Choosing the right caliber is probably one of the most debated topics in the firearms field, and there are varied opinions and almost all of them have some merit.  So here is mine.  For the purposes of this article we will only consider the .380acp caliber and higher.  I know that there are plenty of guns chambered in smaller calibers and plenty of people have a valid reason to choose them, but the guns are usually chambered in smaller calibers for very specific purposes and do not relate to this article about choosing a first handgun.  Recent FBI Protocol testing would suggest that if you are using modern defensive ammunition chambered in .380 or higher you should be well armed to meet most threats encountered by your average self-defense shooter.  Going back to when we talked about handgun size and perceived recoil, the same holds true when we talk about caliber.  When comparing two handguns of similar size and weight, the one chambered in the larger caliber will have more felt recoil than one chambered for a smaller, lighter caliber.  In addition, the handgun chambered in the larger caliber will normally have a lower capacity than the one chambered in a smaller caliber.  We can draw several conclusions from these simple facts.

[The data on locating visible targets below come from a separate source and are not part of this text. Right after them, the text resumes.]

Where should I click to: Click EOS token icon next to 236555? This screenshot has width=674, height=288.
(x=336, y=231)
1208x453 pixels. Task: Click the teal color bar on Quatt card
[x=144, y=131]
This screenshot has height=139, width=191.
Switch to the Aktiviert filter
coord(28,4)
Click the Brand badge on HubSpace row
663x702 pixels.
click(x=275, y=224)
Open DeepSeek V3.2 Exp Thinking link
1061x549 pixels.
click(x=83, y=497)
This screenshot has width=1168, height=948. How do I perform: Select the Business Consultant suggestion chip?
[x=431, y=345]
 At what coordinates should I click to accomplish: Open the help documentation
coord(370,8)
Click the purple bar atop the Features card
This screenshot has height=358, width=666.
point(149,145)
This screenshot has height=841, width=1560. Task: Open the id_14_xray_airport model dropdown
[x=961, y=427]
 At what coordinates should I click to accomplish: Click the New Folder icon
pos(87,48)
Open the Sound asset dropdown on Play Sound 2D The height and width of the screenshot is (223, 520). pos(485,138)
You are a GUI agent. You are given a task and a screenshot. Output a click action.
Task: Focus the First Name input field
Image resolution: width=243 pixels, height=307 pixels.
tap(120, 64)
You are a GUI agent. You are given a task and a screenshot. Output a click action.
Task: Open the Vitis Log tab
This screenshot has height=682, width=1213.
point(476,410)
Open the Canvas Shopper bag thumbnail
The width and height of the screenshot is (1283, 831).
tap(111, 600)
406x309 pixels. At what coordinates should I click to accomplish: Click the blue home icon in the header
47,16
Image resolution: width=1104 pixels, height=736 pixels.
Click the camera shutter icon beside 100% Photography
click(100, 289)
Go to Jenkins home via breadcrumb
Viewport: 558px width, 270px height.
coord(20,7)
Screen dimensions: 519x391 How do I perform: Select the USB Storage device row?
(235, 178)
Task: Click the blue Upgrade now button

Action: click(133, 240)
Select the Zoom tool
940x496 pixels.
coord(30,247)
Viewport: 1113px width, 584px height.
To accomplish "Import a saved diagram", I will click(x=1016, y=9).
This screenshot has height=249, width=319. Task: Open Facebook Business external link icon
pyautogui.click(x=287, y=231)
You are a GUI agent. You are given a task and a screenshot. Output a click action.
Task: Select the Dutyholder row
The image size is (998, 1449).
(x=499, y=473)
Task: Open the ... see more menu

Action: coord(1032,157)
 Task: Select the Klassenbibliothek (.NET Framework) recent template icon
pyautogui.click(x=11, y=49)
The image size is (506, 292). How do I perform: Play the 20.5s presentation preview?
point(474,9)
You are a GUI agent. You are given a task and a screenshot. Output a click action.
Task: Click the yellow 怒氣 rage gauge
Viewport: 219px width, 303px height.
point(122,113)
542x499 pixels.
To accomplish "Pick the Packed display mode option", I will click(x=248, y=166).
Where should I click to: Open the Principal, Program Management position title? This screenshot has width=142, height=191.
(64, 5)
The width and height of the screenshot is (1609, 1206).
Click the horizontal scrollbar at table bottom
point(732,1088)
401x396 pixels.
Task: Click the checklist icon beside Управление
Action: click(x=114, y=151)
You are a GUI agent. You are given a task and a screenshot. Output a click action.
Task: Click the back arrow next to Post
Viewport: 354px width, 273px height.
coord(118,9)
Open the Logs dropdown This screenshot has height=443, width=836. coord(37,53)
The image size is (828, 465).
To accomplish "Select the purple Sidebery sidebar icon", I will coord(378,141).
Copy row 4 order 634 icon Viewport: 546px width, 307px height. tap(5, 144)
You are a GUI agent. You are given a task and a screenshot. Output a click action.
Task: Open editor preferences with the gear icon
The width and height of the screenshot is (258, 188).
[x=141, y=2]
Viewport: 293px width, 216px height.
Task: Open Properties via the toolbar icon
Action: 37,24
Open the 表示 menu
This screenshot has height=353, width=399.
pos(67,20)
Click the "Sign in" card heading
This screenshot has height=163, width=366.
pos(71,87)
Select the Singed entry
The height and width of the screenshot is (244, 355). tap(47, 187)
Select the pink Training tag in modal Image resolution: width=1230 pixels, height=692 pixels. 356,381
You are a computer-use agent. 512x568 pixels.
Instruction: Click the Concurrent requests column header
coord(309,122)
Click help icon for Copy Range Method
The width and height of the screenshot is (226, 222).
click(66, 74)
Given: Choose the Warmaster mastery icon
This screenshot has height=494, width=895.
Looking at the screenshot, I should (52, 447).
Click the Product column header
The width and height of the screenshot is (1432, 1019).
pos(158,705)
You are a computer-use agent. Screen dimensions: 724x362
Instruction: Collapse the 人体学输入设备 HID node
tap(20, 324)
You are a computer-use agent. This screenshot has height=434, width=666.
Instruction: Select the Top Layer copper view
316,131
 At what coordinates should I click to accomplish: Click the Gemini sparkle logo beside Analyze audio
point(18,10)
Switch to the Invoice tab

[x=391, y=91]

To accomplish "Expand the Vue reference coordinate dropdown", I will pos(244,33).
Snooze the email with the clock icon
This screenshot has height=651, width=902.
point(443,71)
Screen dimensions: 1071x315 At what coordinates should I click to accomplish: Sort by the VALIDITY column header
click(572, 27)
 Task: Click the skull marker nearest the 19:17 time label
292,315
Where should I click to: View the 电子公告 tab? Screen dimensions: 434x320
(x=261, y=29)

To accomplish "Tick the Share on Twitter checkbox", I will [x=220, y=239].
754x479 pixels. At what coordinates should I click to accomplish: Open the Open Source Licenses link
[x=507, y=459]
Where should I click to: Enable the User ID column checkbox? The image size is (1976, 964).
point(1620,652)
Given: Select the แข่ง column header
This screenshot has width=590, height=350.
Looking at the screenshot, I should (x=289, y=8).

  1. Handguns chambered in larger calibers provide more stopping power than ones chambered in lighter calibers, but are slower shooting due to higher felt recoil, and have a reduced capacity for possible follow up shots.
  2. Handguns chambered in smaller calibers allow for fast multiple shots, provide a higher capacity for those multiple shots, but may not end conflicts as quickly with a single shot.

In my opinion, new shooters need every advantage they can get, which means they should be looking for low recoil, high capacity, easy shooting handguns.  As a shooter trains and improves their skill level, they can look to shooting larger caliber firearms.

Step Six: How Does it Feel?

We’ve talked about the following topics: Use, Budget, New vs. Used, Size, and Caliber.  All of these are very important considerations, but probably the most important one is Feel.  How does the firearm feel in your hands?  There’s no right or wrong answer to this, and there’s really no advice I can give you to figure this part out.  The best thing to do is to head to your local, well stocked firearms dealer; find a patient salesman.  Put as many guns as possible into your hand and when you find the right one, you’ll just know it.  Try to find a gun that has the controls within easy reach.  You don’t want to have to change your grip on the gun too much in order to reach the safety, the slide stop lever, or the magazine release.  Aside from those considerations, find something that sits comfortably in your hand and provides for a natural point of aim when shooting.

There you have it.  Six basic things to consider when purchasing your first handgun.  I get to see a lot of new shooters coming into the range after having made a quick purchase of a firearm, only to regret that choice shortly after shooting it for the first time.  If you follow these basic steps, you are very likely to wind up with a firearm that you enjoy shooting and will give you many years of service.